Prompt: Format as a numbered list the lines starting with the line containing "You are a computer-use agent. The height" and going on through the line containing "point(560,273)", leaving out any blank lines.

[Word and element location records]

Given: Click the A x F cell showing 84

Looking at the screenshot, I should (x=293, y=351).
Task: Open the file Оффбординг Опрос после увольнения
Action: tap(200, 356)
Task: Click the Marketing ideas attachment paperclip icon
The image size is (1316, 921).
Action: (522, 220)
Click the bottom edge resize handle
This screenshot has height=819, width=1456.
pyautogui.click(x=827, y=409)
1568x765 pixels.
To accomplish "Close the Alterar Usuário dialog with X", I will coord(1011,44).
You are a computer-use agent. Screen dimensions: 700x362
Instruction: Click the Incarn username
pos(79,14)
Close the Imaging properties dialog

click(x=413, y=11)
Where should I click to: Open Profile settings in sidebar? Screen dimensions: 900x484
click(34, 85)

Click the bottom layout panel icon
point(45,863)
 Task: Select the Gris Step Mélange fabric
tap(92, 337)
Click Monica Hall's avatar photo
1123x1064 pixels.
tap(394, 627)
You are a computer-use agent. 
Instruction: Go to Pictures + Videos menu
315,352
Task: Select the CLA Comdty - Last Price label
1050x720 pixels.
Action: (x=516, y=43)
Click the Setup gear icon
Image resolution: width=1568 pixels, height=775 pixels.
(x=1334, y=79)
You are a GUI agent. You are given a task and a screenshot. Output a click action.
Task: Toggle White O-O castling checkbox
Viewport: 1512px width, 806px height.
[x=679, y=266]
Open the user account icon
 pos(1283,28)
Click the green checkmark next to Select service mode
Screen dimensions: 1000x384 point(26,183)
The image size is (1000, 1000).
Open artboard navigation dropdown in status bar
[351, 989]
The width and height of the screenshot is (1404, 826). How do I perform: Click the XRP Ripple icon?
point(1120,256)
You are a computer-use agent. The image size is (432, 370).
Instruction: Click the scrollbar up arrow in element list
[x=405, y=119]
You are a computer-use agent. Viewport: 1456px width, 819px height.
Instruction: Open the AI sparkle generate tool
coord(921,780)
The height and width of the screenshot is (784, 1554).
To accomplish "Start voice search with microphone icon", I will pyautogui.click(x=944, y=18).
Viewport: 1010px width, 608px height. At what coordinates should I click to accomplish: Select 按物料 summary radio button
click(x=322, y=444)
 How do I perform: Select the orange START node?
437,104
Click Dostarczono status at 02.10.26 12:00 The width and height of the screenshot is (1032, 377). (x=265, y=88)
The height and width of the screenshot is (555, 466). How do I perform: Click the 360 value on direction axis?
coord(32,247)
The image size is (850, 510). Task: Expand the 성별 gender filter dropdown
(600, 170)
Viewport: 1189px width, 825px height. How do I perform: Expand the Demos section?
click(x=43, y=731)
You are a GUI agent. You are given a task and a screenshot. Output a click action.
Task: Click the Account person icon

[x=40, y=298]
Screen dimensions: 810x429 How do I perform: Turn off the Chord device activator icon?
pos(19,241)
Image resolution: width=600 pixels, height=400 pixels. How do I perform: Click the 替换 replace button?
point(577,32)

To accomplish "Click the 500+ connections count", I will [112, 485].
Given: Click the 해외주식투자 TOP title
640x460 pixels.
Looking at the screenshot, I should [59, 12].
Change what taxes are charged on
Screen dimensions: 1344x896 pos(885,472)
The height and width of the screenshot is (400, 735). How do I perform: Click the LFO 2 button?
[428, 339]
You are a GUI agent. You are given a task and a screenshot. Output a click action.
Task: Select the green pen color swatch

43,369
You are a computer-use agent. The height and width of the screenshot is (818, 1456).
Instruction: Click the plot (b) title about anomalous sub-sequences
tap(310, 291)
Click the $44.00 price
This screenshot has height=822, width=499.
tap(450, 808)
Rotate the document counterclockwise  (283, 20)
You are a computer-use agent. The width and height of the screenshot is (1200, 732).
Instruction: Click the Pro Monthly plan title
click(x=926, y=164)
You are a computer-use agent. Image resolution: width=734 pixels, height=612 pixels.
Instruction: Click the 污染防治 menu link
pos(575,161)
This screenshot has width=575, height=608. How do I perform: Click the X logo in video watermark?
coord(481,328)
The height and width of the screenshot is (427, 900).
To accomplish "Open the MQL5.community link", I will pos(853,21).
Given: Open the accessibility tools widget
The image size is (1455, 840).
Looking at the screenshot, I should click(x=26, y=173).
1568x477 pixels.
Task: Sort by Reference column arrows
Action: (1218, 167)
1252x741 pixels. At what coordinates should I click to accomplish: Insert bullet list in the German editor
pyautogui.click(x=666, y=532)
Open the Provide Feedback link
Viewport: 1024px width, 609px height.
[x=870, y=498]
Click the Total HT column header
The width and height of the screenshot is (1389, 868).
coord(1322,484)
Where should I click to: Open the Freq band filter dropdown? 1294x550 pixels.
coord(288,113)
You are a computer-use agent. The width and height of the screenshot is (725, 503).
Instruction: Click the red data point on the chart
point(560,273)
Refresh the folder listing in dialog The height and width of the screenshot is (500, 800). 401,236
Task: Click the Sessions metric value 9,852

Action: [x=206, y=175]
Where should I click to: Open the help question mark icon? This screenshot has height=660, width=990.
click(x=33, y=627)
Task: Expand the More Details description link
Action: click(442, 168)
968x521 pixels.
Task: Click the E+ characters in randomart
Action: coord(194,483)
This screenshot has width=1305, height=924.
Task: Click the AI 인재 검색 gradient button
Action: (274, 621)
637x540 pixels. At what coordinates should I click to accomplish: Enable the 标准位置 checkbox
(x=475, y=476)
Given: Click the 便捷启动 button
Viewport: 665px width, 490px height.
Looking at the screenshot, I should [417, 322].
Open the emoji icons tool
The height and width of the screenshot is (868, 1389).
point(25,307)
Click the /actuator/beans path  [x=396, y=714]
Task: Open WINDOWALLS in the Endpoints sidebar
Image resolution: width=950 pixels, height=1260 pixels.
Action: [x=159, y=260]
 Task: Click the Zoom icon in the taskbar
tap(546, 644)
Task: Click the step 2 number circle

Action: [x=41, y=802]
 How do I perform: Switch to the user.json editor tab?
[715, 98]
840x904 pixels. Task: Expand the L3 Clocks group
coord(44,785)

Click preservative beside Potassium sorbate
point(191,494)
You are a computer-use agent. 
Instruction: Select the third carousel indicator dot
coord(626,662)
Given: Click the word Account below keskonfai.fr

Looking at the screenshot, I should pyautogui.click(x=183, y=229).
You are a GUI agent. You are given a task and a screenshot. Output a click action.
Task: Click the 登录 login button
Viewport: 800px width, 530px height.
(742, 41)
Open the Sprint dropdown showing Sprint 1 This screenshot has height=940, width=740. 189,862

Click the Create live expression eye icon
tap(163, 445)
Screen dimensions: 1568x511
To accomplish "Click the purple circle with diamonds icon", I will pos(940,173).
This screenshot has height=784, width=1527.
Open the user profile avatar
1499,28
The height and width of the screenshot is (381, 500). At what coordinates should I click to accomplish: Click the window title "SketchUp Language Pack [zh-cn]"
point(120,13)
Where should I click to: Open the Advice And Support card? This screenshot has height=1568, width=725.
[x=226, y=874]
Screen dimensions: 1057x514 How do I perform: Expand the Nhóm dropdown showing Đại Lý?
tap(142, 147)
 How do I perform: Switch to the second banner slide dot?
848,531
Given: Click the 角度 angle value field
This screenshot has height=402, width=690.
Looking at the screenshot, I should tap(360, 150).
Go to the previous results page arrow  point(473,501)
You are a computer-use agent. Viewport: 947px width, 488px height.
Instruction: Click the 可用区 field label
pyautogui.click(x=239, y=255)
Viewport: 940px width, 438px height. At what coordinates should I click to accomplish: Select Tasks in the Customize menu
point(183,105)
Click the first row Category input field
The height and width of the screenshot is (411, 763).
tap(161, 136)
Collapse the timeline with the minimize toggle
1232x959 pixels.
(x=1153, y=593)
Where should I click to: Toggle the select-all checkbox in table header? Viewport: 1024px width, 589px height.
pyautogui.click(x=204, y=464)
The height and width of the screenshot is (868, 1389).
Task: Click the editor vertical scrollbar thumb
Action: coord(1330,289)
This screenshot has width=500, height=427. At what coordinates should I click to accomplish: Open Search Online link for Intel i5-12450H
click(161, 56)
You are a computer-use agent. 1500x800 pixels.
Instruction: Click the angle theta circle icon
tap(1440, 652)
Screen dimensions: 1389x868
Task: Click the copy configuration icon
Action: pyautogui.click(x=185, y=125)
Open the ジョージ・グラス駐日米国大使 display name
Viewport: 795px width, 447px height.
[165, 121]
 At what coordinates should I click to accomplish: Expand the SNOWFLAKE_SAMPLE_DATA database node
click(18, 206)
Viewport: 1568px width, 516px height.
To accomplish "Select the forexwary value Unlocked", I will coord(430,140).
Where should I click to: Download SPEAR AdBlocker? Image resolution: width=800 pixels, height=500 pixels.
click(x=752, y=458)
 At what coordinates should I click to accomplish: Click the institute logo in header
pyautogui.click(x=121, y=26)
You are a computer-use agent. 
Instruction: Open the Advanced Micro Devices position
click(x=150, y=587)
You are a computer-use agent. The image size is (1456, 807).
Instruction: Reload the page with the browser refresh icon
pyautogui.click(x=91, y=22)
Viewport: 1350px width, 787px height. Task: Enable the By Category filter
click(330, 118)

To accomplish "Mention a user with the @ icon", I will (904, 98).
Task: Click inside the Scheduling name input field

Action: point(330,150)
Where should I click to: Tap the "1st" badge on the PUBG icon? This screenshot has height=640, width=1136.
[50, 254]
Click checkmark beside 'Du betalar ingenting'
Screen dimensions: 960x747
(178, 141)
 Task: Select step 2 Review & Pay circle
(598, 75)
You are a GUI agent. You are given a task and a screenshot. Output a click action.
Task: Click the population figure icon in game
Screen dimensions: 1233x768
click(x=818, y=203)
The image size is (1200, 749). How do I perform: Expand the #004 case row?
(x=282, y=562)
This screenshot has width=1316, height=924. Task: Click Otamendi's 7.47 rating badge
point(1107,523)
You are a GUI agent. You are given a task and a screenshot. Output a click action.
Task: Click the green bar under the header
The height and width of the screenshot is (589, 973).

Complete answer:
1. You are a computer-use agent. The height and width of the screenshot is (818, 1456).
2. Instruction: Click the plot (b) title about anomalous sub-sequences
3. tap(310, 291)
4. Click the $44.00 price
5. This screenshot has height=822, width=499.
6. tap(450, 808)
7. Rotate the document counterclockwise  (283, 20)
8. You are a computer-use agent. The width and height of the screenshot is (1200, 732).
9. Instruction: Click the Pro Monthly plan title
10. click(x=926, y=164)
11. You are a computer-use agent. Image resolution: width=734 pixels, height=612 pixels.
12. Instruction: Click the 污染防治 menu link
13. pos(575,161)
14. This screenshot has width=575, height=608. How do I perform: Click the X logo in video watermark?
15. coord(481,328)
16. The height and width of the screenshot is (427, 900).
17. To accomplish "Open the MQL5.community link", I will pos(853,21).
18. Given: Open the accessibility tools widget
19. The image size is (1455, 840).
20. Looking at the screenshot, I should click(x=26, y=173).
21. 1568x477 pixels.
22. Task: Sort by Reference column arrows
23. Action: (1218, 167)
24. 1252x741 pixels. At what coordinates should I click to accomplish: Insert bullet list in the German editor
25. pyautogui.click(x=666, y=532)
26. Open the Provide Feedback link
27. Viewport: 1024px width, 609px height.
28. [x=870, y=498]
29. Click the Total HT column header
30. The width and height of the screenshot is (1389, 868).
31. coord(1322,484)
32. Where should I click to: Open the Freq band filter dropdown? 1294x550 pixels.
33. coord(288,113)
34. You are a computer-use agent. The width and height of the screenshot is (725, 503).
35. Instruction: Click the red data point on the chart
36. point(560,273)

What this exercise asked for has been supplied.